● **Screenshot grounding data**:
#####

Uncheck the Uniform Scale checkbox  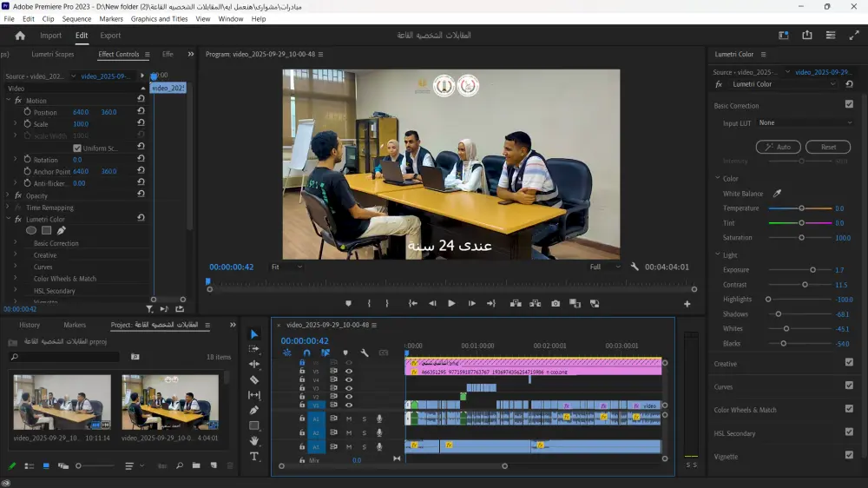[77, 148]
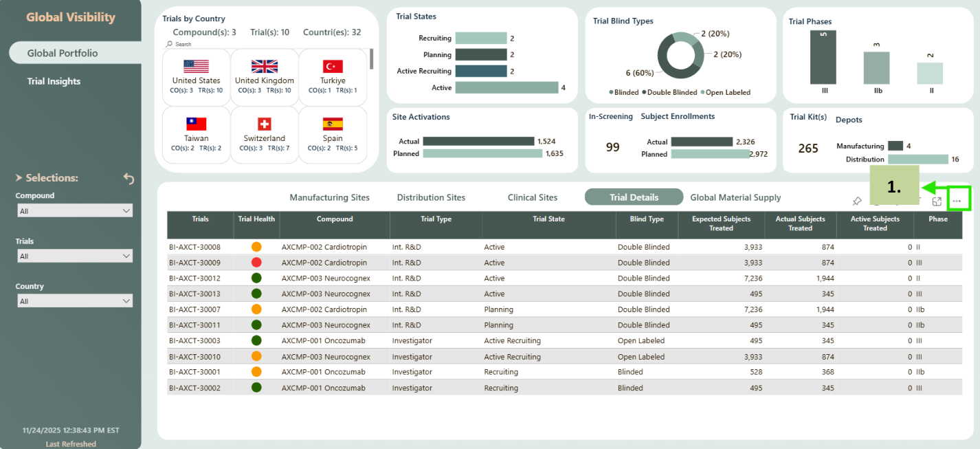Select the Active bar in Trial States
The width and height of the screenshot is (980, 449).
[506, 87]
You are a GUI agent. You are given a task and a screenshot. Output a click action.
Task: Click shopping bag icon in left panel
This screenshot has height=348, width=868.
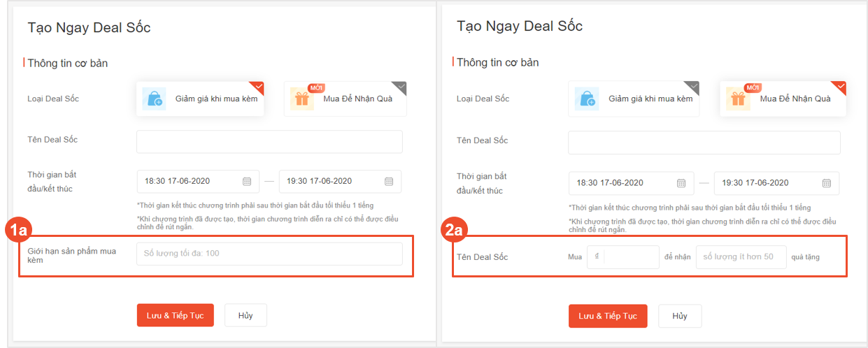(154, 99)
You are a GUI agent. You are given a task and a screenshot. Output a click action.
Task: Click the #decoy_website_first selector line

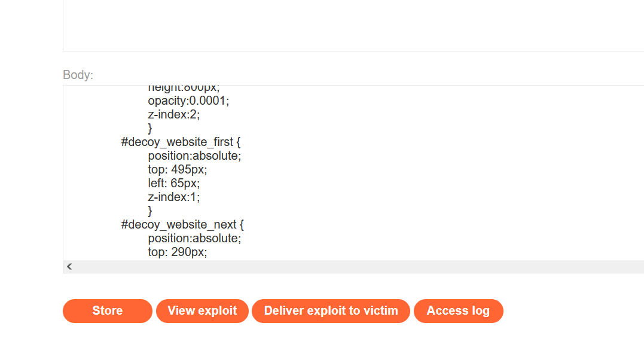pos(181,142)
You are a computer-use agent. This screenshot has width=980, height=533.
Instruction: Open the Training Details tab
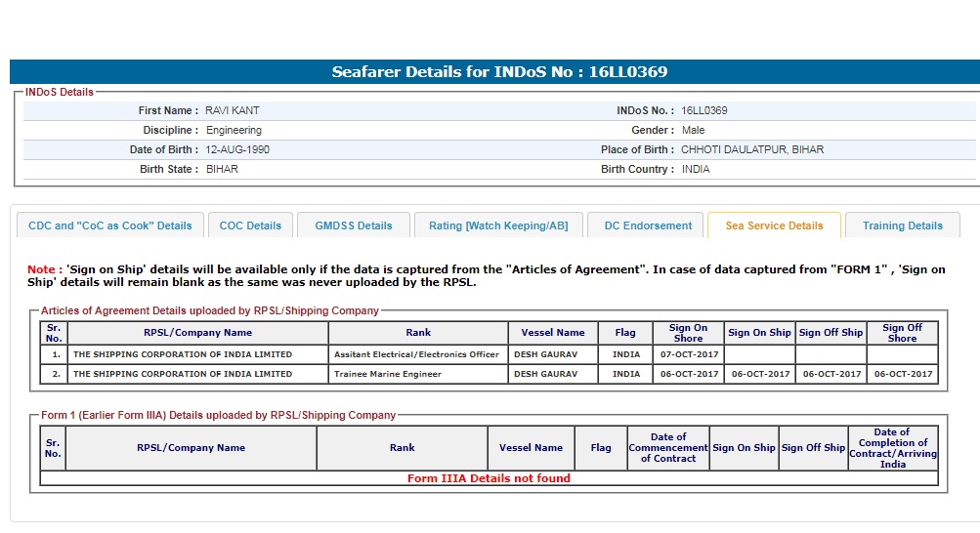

#####

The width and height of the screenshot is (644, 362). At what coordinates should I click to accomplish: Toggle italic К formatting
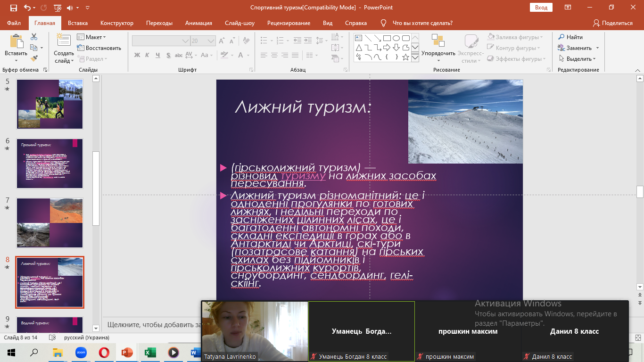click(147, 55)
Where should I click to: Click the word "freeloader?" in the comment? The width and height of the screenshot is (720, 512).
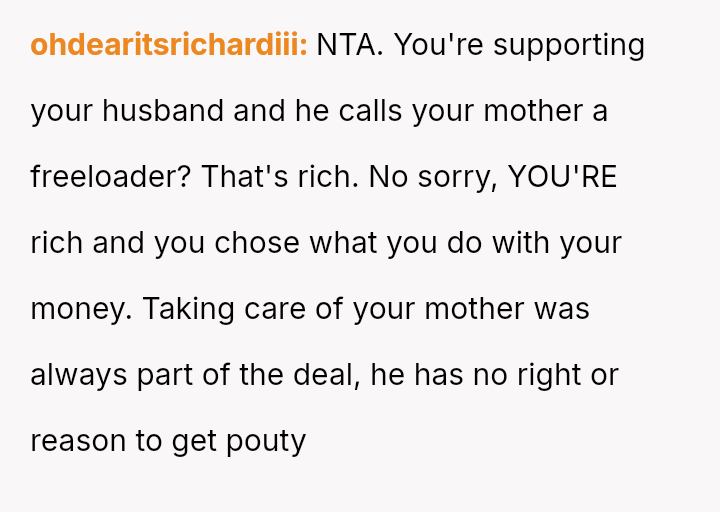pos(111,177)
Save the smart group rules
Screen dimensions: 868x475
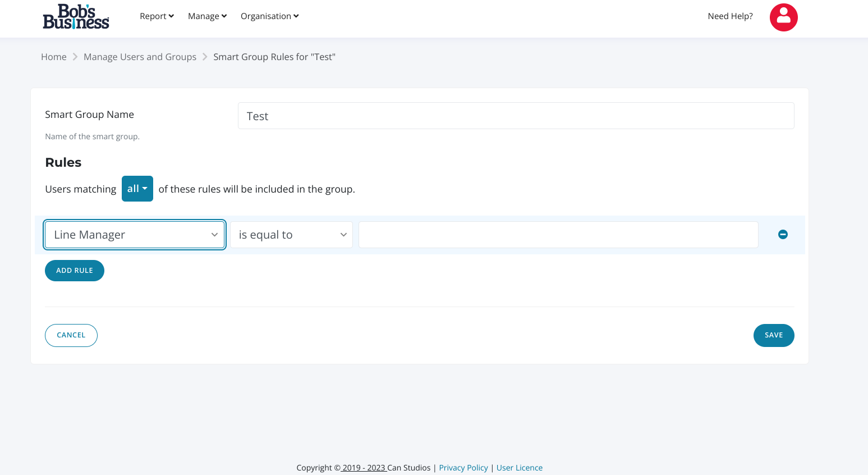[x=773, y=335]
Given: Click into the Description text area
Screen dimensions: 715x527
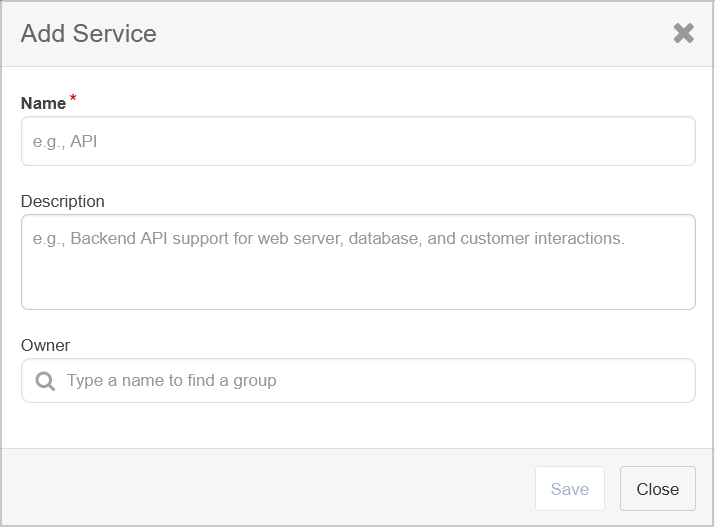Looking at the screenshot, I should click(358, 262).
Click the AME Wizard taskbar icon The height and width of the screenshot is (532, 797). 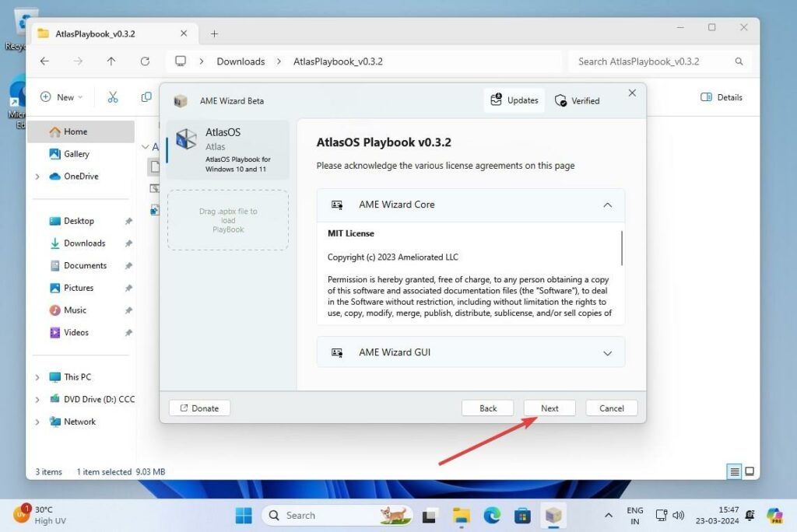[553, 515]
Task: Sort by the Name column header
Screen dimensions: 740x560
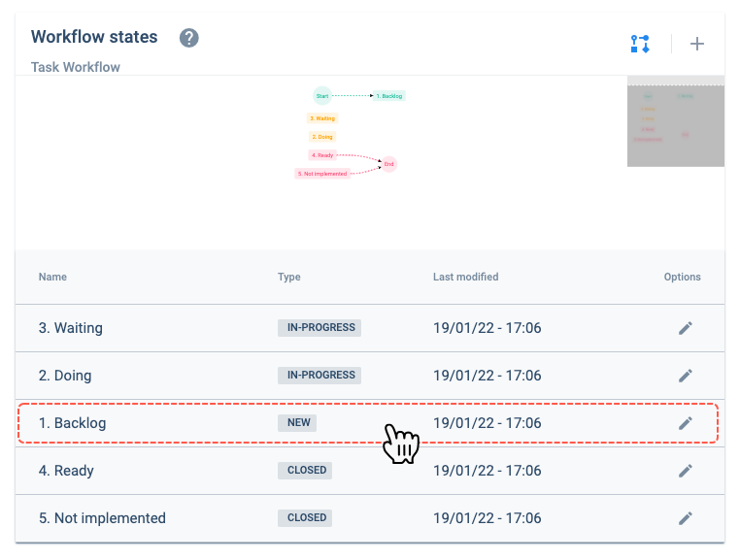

#####

● **Directions**:
Every line from the one with "Task: Click the" through the one with "Instruction: Open the Training Details tab" is to be reproduced exactly as written above, and the pictures are to be dropped.

● **Output of the task**:
Task: Click the #decoy_website_first selector line

pos(181,142)
You are a computer-use agent. This screenshot has width=980, height=533.
Instruction: Open the Training Details tab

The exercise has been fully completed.